> _Given task 1_:
Decide whether each statement (a), (b), and (c) agrees with the text on synthetic credit data below. Answer yes or no for each, and quote the deciding words of the text exactly.
(a) In missing data imputation, considerable thought must be given to avoiding the introduction of biases.
(b) The generative models can be trained only on existing real data.
(c) In the optical recognition example, the system is trained on synthetic data before being fine-tuned with real labelled data.

> _Source_:
══════
Refer to the same client / product characteristics tracked by a production system
Adopt the same credit lifecycle typology (possible events and measured elements)
Conform to the actual schema (data template) that is being emulated
Have the same or similar statistical properties as the credit data set that is being emulated

The possibilities offered by synthetic credit data

The use of synthetic data has become increasingly popular in many areas of machine learning that use classification algorithms (also called supervised learning). A common issue that is being tackled this way is addressing the (non-) availability of labelled data, namely data that include both the characteristics (attributes) of an entity (e.g an image of a coffee machine) and the label (identification as a ‘coffee machine’).

In the optical recognition example the synthetic data problem can be approached by generating programmatically (e.g using a 3D rendering system) graphical representations of coffee machines (among other objects), thus producing data with known characteristics. An optical recognition system can thus be trained on such data, before being fine-tuned using the more scarce (and expensive to procure) real labelled data (images of coffee machines that have been recognized / identified by humans).

Synthetic credit data generation aims to overcome some of the challenges of inadequate historical credit data with the production of high-quality, controlled and fully understood data samples.

The essence of the method is to employ a collection of consistent generative models that create synthetic snapshots of the initial and future states of a desired credit portfolio. The data sets thus generated can then be treated as historical data sets, allowing for a variety of uses.

The generative models can be trained on existing real data but also tuned with the use of expert insights to create data sets that closely resemble the expected properties of actual data. With sufficient effort synthetic credit data can be made indistinguishable from any available real data (in a statistical sense) as the generative algorithms can be made to essentially include all available information.

Synthetic Credit Data generation can be thought as a case of large scale missing data imputation. The difference with usual approaches to data imputation is the different tolerance to possible bias and distributional assumptions. In missing data imputation a great deal of thought must be dedicated to avoiding the introduction of biases. In contrast, in the case of synthetic data, the selection and use of the underlying generative models is by definition opinionated and expert based. This is an most important aspect to keep in mind when as it determines the acceptable use of the generated datasets.

How is it done?

There are many useful variations but in a fully simulated lifecycle the basic steps involved in synthetic credit data creation would be captured in the following list:

Generation of a sufficiently detailed credit system (collection of borrowers and lenders), including at a minimum:
Generation of Borrower characteristics (both static details and initial values for dynamic aspects)
Generation of Credit Product details (e.g., conforming to Loan Product Termsheets and Templates)
══════
> _Data lines_:
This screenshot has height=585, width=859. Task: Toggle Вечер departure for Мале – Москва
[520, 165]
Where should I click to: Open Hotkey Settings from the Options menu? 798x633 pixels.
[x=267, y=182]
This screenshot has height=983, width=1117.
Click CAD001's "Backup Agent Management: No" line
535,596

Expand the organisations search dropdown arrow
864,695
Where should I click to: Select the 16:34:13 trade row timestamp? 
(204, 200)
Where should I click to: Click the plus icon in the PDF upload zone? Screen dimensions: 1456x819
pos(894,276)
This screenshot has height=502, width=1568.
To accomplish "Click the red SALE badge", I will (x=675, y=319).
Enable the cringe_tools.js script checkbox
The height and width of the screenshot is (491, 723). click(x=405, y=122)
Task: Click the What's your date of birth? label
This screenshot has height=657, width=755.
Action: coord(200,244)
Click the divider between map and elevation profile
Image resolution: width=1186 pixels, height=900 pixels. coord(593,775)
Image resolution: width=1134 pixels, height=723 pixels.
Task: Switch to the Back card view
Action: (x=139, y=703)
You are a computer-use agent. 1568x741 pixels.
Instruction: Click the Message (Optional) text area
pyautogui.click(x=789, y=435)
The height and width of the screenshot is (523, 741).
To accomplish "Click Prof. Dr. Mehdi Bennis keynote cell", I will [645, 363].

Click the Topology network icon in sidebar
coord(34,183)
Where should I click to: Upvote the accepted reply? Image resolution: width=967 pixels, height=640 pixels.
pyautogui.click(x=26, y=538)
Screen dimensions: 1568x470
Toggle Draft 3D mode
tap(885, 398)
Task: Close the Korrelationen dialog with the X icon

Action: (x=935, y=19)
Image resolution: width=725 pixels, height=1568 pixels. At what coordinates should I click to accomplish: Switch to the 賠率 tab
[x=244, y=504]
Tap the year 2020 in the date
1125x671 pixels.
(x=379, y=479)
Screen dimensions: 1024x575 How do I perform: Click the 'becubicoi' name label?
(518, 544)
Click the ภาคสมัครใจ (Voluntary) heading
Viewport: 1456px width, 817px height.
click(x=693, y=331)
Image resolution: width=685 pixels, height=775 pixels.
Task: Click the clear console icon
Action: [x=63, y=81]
══════
> _Given task 2_: Extract every line of the entries above that contains the string "Toggle". Case counts.

> _Task response 1_:
(a) Yes: "In missing data imputation a great deal of thought must be dedicated to avoiding the introduction of biases."
(b) No: "The generative models can be trained on existing real data but also tuned with the use of expert insights"
(c) Yes: "An optical recognition system can thus be trained on such data, before being fine-tuned using the more scarce (and expensive to procure) real labelled data"

> _Task response 2_:
This screenshot has height=585, width=859. Task: Toggle Вечер departure for Мале – Москва
Toggle Draft 3D mode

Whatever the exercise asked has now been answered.